On September 20 at the MoodleMoot Global 2023 in Barcelona we held an OET Workshop. There was some fantastic discussion, with over 150 Open EdTech enthusiasts in attendance. The workshop offered a platform to discuss the path forward for open educational technology, particularly in a world with AI personal assistants.
Kickstarting the Workshop
The session began with a broad discussion about the latest updates from OET. We celebrated the recent official formation of the OET Association and shared insights on our current progress in setting up our environment. Our future plans were laid out, fuelling the energy for the discussions that followed.
Brainstorming Around an AI Personal Assistant
The main highlight of the workshop was an expansive brainstorming session about the open-source, on-device AI assistant that we see as a big part of the OET framework going forward.
Identifying the Problem Areas
Several problem areas were identified during the session:
- Access to the lowest tier of learners: Challenges here revolved around device availability, infrastructure, electricity access, and financial constraints.

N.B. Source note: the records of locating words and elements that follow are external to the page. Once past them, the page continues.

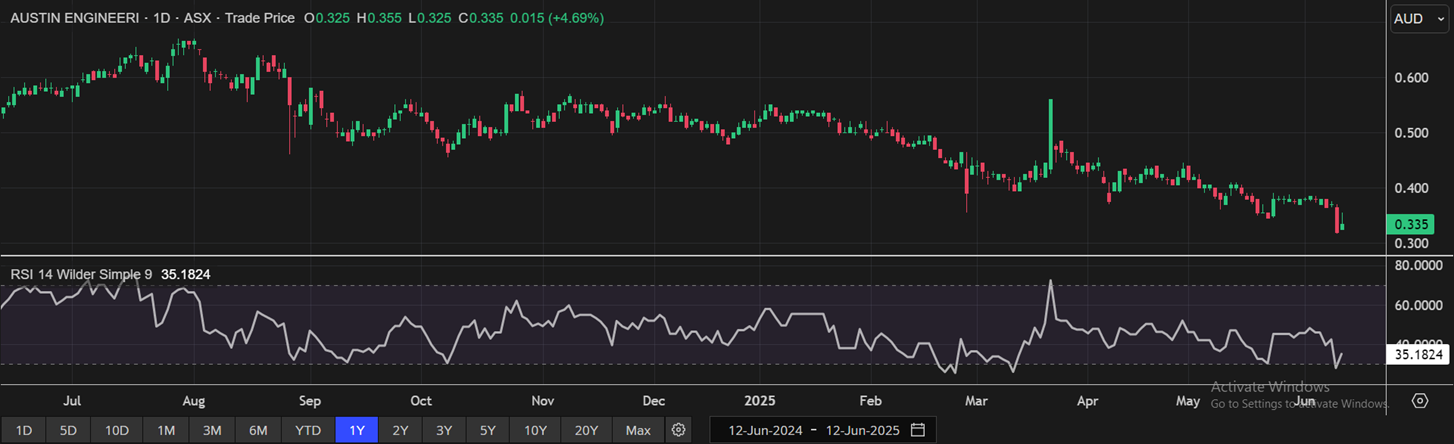Image resolution: width=1454 pixels, height=444 pixels.
Task: Select the 1D time range
Action: coord(24,430)
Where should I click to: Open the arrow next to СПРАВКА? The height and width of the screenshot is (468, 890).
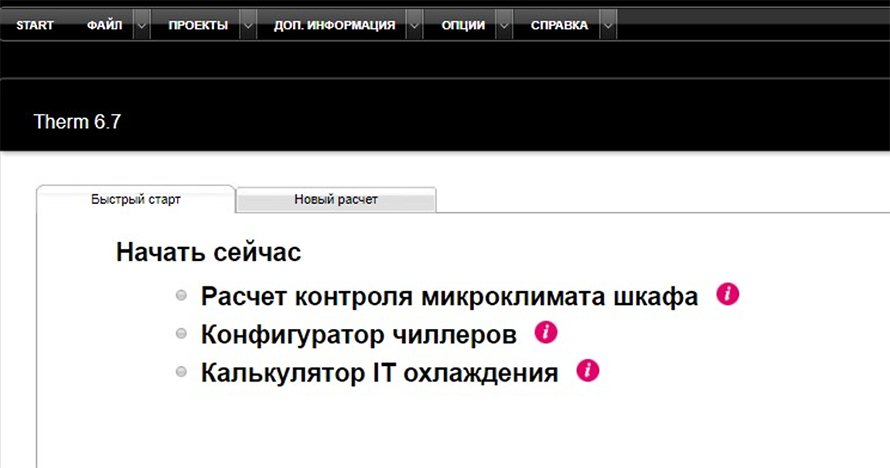(607, 26)
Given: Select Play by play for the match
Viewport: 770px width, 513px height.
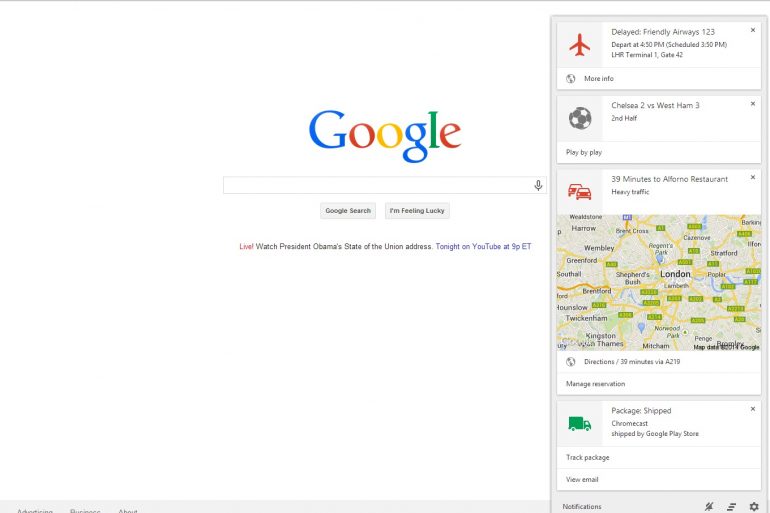Looking at the screenshot, I should click(x=584, y=152).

- Trust in the system: This covered aspects like data privacy protection, transparency, system accuracy, and ensuring the system had a clear, context-dependent goal, vision, and mission.
With these challenges listed, we zeroed in on solutions:
- How to provide access to the lowest tier of learners?
- Implement a minimal offline mode.
- Ensure portability across devices.
- Initiate programs for free devices and charging stations.
- Engage with people already working with grassroots learners.
- Leverage local resources like libraries and internet cafes.
- Potential to develop open-source software, licensing, and customised Raspberry Pi devices.
- How to maximise trust in the system?
- Provide continuous access to personal data with erasure options.
- Ensure training data has traceable sources and limited biases.
- Utilise decentralised hosting of software and data.
- Maintain a transparent operation system and establish feedback loops
- Incorporate multiple AI models for enhanced trust, reminiscent of Google’s Bard model which has a “verify with Google” function.
- Encourage user skills and knowledge in using the system responsibly.
- Establish dedicated trust boards or committees.
- Opt for localised AI solutions when needed.
After our brainstorm, we had some demos of recent improvements in AI. Fred Dixon demonstrated a new Big Blue Button feature that uses AI to create student polls based off educators’ slide content.
Finally, Martin provided a summary of the day – one of the major takeaways he mentioned was that it was becoming clear that the personal learning AI should not attempt to be a teacher itself – rather it should focus on learning about the user, and optimising the guidance towards high quality learning opportunities and trustworthy sources of information.